PROBLEM SET:
• 1. Please rewrite the part of the train collision report that begins at the words "The national railway" and stops after "reports from Brussels.", renaming "Leuven" as "Louvain" throughout.
• 2. Summarize the Belgian train collision report in two sentences.

The Belgian secretary of state for mobility, Etienne Schouppe, said many people were badly injured and some would need amputations.

The national railway company SNCB was unable to confirm the number of dead, but a spokesperson for track operator Infrabel told the AFP news agency that police would put the figure at “at least a dozen”.

Infrabel said one of the trains was travelling from Quievrain to Liege, and the other was going from Leuven to Braine-le-Comte.

"A crowded commuter train on the 'down' line apparently failed to observe a closed signal and crossed to the 'up' line, where it immediately collided with another train," RFI's Quentin Dickinson reports from Brussels.

"The first two coaches of the 'down' train derailed, as debris flew across the track and wounded several passengers in yet a third train," he says.

The incident has caused major traffic disruption and the Thalys and Eurostar high-speed train services in and out of Brussels are also seriously disrupted.

ITEMS:
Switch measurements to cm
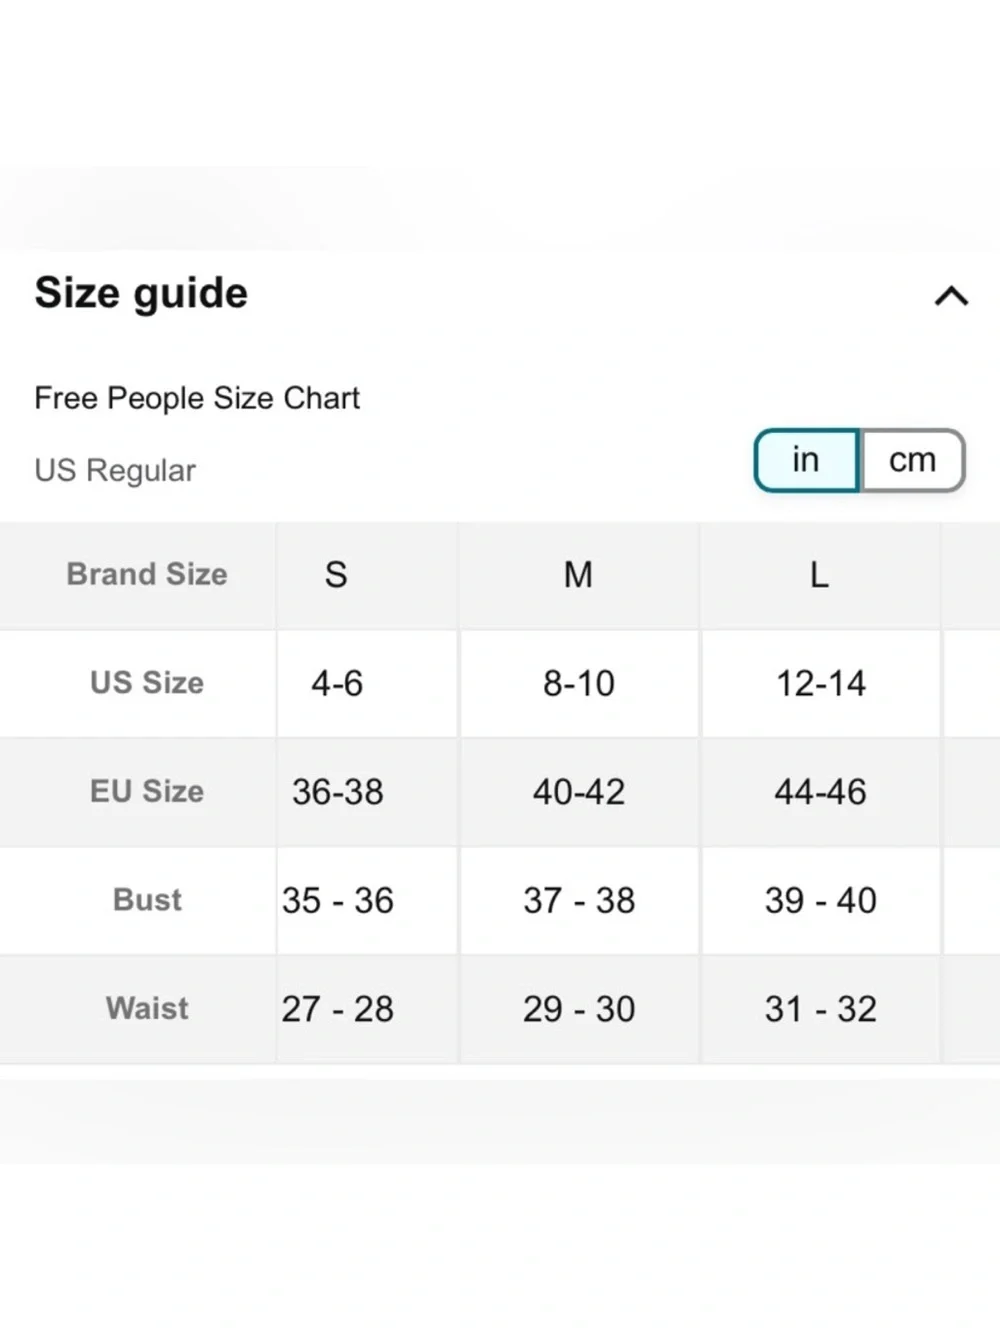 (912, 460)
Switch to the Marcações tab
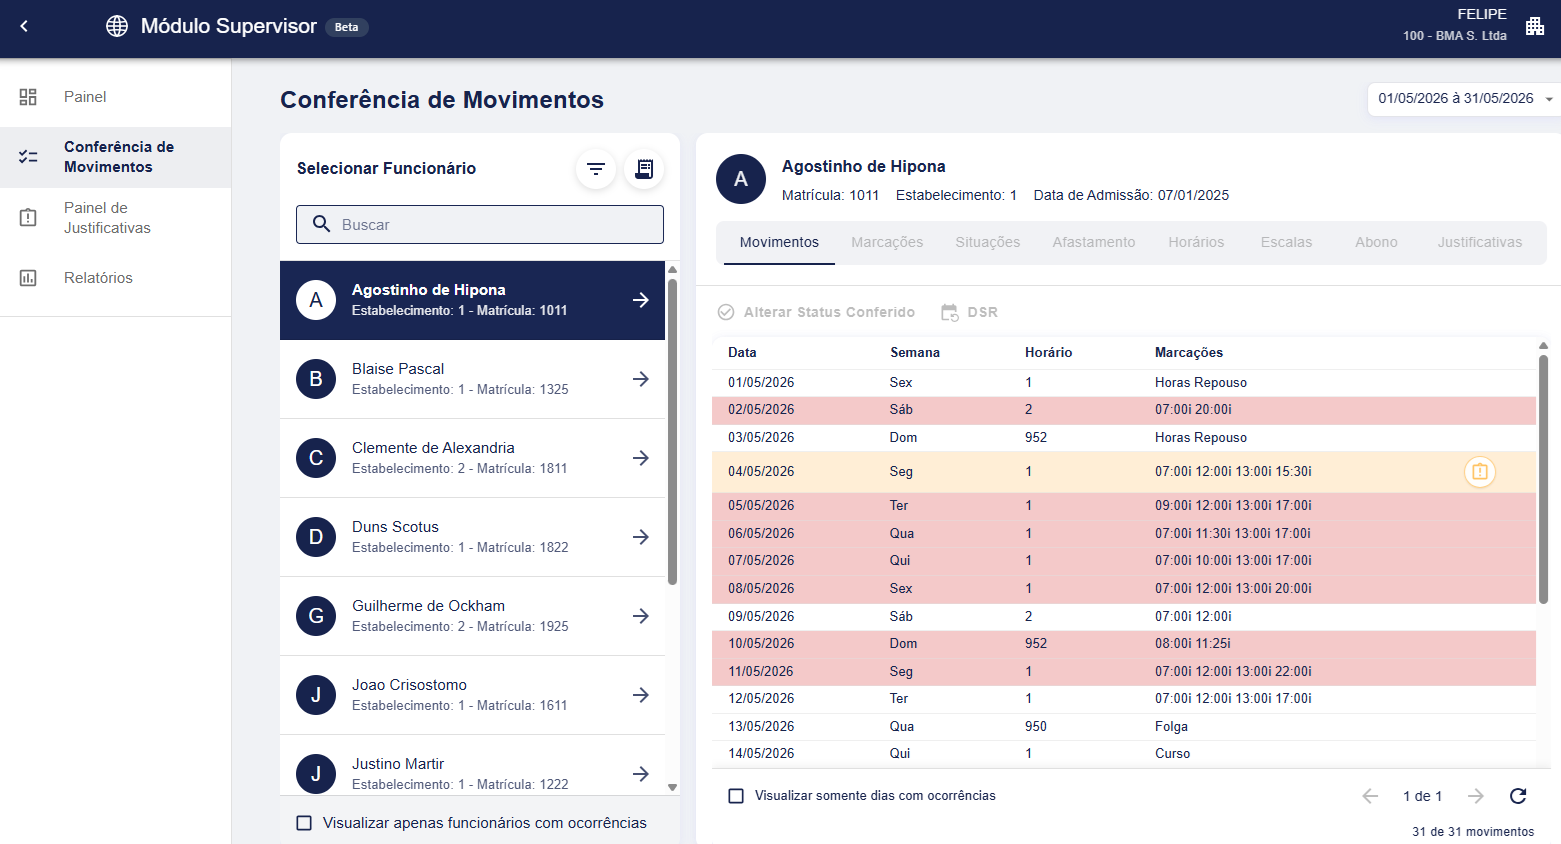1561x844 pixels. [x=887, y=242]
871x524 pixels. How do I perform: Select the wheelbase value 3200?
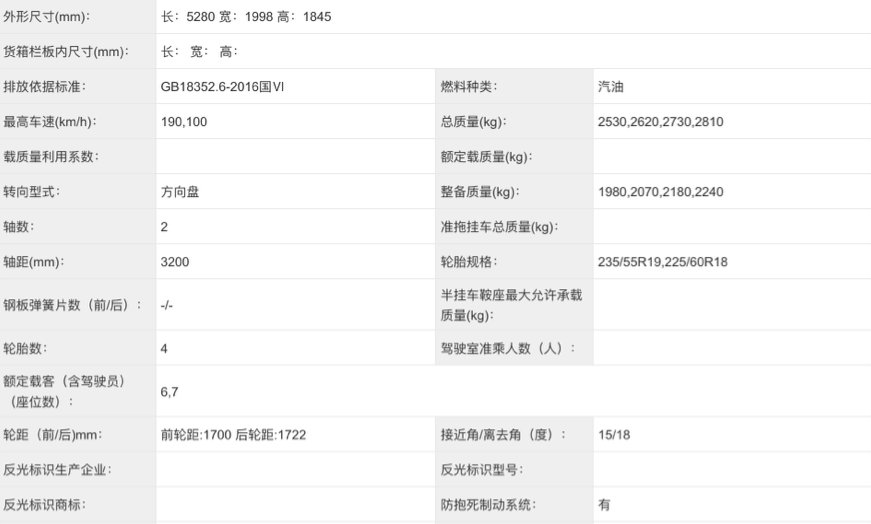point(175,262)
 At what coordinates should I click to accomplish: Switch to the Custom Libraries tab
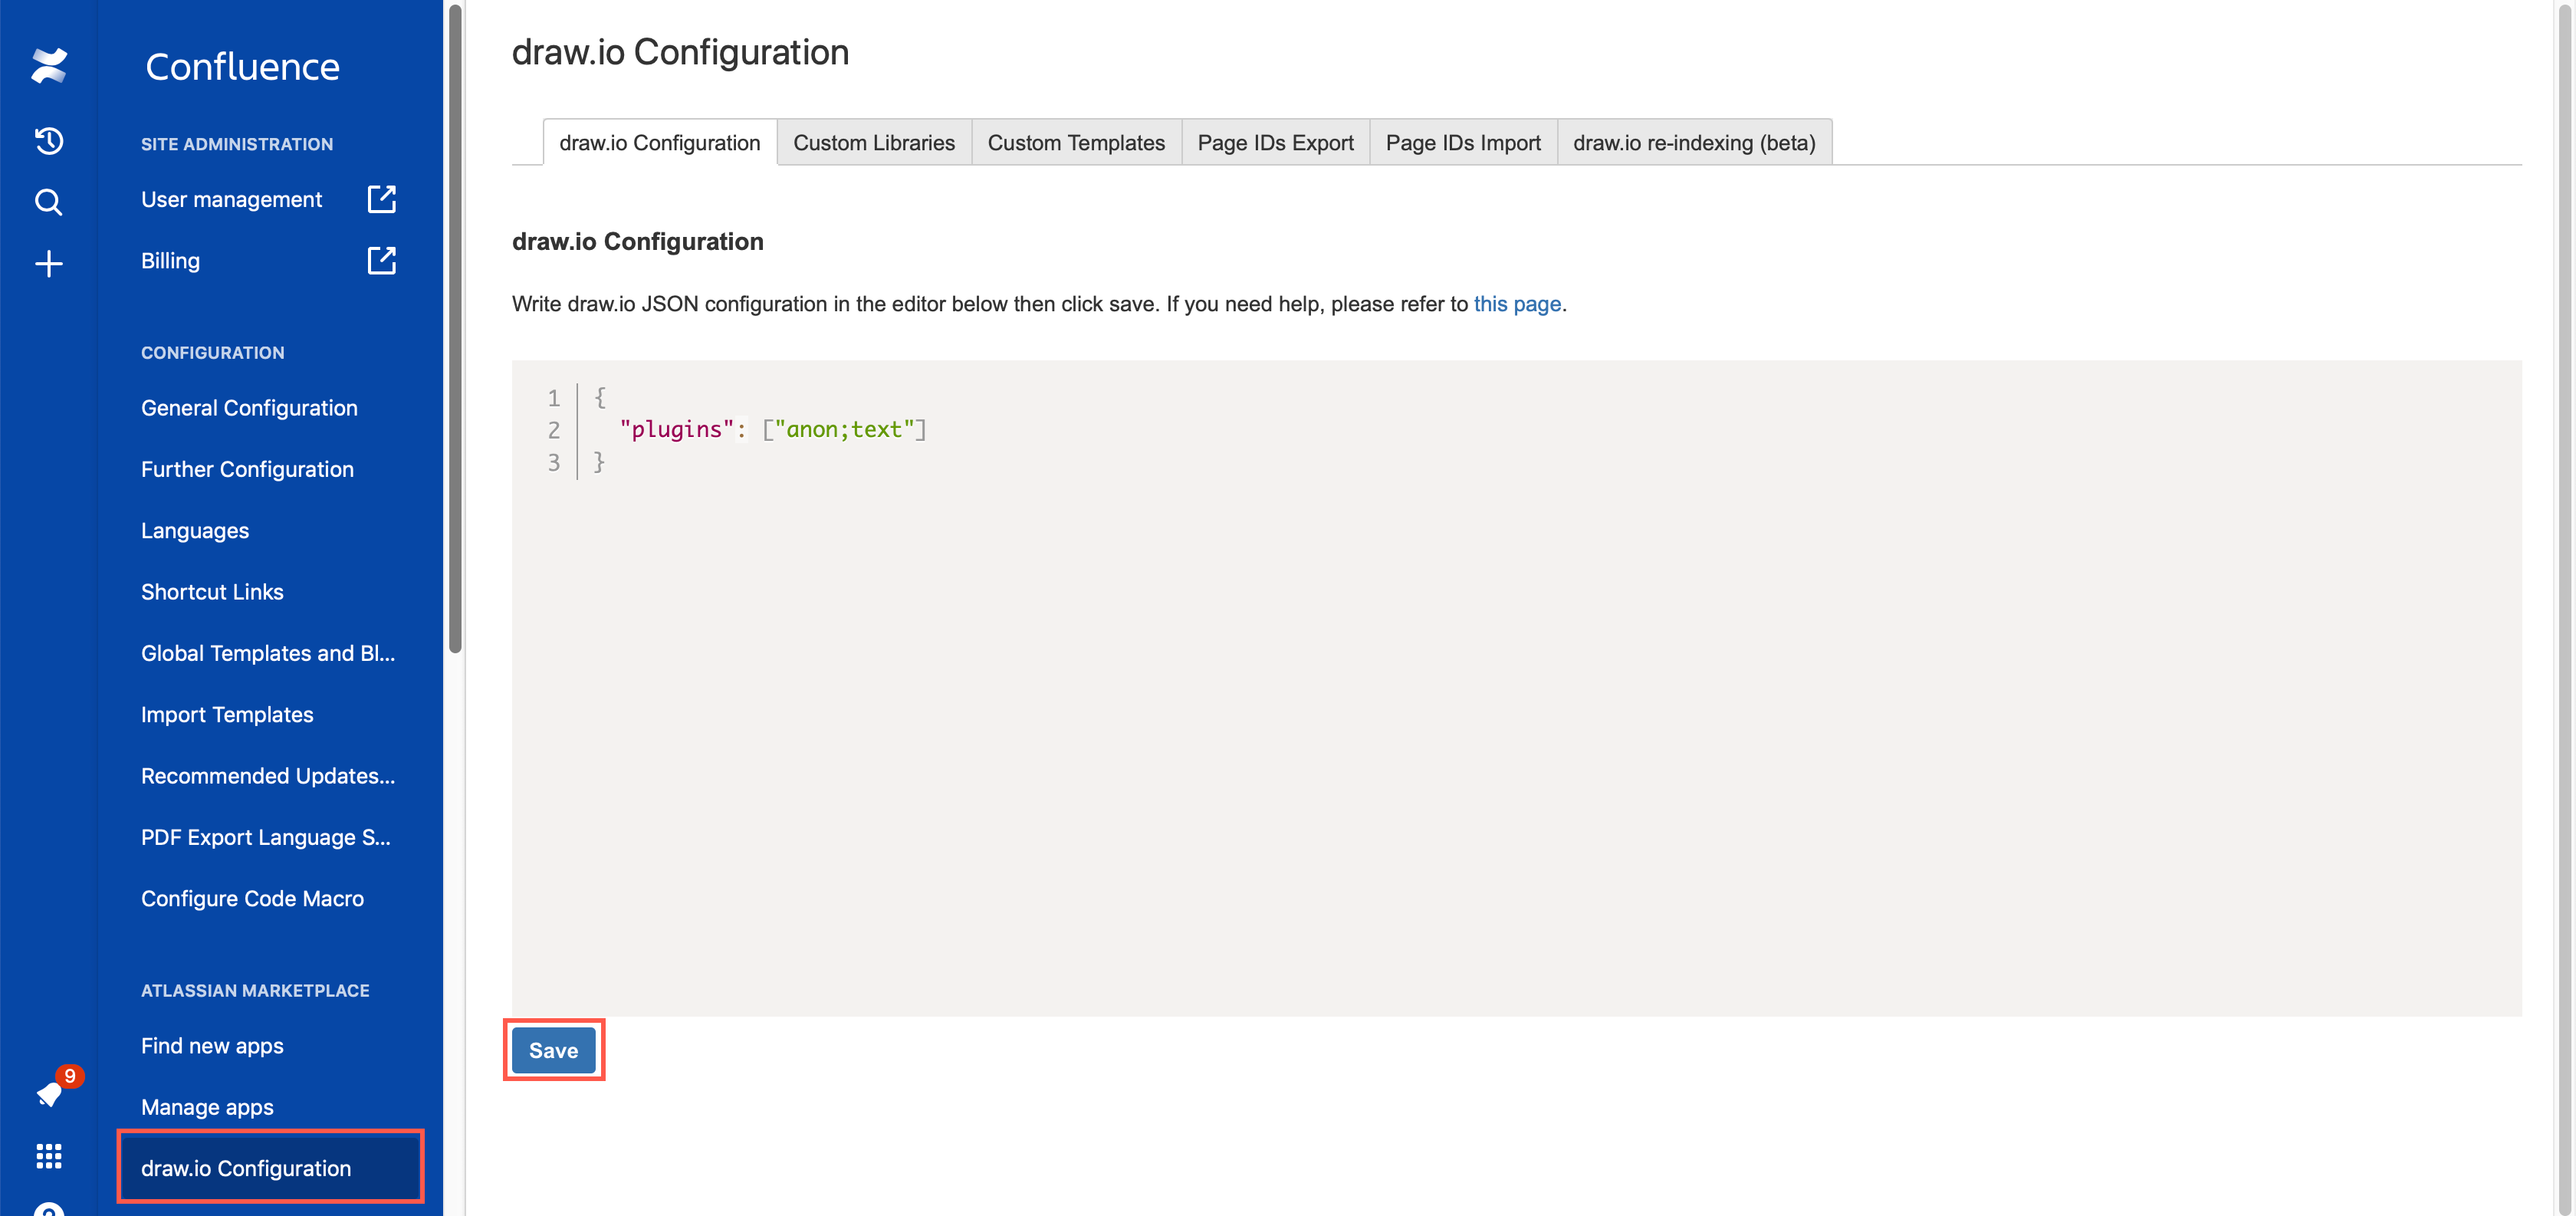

SOLUTIONS BY TASK:
• 1.
The national railway company SNCB was unable to confirm the number of dead, but a spokesperson for track operator Infrabel told the AFP news agency that police would put the figure at “at least a dozen”.

Infrabel said one of the trains was travelling from Quievrain to Liege, and the other was going from Louvain to Braine-le-Comte.

"A crowded commuter train on the 'down' line apparently failed to observe a closed signal and crossed to the 'up' line, where it immediately collided with another train," RFI's Quentin Dickinson reports from Brussels.

• 2. Two trains collided in Belgium, and a spokesperson for Infrabel said police would put the death toll at at least a dozen, while Etienne Schouppe said many people were badly injured and some would need amputations. A crowded commuter train apparently failed to observe a closed signal and crossed to the other line, where it collided with another train, and the incident has caused major traffic disruption, including to Thalys and Eurostar services in and out of Brussels.